DATASET RECORDS |
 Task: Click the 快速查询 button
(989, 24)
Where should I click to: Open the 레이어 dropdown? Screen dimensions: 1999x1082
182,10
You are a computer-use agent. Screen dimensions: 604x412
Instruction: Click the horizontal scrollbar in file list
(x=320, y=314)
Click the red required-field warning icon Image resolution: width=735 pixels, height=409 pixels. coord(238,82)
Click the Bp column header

PROBLEM | Could you return every record above exactly as written?

REPLY TO THE EXERCISE |
 Task: Click the 快速查询 button
(989, 24)
Where should I click to: Open the 레이어 dropdown? Screen dimensions: 1999x1082
182,10
You are a computer-use agent. Screen dimensions: 604x412
Instruction: Click the horizontal scrollbar in file list
(x=320, y=314)
Click the red required-field warning icon Image resolution: width=735 pixels, height=409 pixels. coord(238,82)
Click the Bp column header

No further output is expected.